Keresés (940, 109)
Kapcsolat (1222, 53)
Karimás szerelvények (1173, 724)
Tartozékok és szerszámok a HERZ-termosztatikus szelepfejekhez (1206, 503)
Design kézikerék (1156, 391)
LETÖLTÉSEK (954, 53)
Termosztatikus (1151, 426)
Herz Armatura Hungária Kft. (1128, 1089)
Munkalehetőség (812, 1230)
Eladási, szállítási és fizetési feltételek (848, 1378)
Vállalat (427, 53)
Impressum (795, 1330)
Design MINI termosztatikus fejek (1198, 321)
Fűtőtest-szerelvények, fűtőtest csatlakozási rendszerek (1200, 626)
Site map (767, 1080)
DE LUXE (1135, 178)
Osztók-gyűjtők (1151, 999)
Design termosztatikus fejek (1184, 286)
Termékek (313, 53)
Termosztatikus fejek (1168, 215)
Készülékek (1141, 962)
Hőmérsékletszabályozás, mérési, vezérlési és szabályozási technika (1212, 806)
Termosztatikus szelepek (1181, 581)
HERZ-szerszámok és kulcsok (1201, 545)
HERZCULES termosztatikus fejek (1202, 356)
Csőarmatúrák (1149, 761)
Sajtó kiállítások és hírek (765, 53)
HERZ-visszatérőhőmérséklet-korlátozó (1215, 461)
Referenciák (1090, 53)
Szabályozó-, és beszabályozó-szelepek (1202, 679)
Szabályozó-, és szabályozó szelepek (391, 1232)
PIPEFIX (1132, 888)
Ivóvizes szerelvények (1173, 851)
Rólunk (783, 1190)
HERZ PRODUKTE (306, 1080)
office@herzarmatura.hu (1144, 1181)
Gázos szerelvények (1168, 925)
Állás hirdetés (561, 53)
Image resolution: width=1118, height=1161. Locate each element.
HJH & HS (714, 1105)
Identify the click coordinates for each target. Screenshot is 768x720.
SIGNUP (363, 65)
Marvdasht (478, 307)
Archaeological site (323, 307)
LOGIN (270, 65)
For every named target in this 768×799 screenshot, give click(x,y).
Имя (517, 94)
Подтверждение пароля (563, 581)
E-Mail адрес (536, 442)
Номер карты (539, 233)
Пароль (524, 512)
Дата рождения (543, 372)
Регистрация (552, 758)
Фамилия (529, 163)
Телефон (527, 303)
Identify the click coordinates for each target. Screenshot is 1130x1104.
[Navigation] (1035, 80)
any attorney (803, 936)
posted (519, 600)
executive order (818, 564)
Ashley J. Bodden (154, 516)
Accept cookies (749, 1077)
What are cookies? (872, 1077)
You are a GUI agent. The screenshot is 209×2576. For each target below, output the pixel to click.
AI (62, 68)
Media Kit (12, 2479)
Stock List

→ DIRECTIONS FOR THIS TASK: Please return each line of the material above that contains the string "Identify", matching case exactly.

→ RESULT FOR THIS TASK:
Identify the click coordinates for each target. Screenshot is 768x720.
Identify the click coordinates for each target. Screenshot is 1130x1104.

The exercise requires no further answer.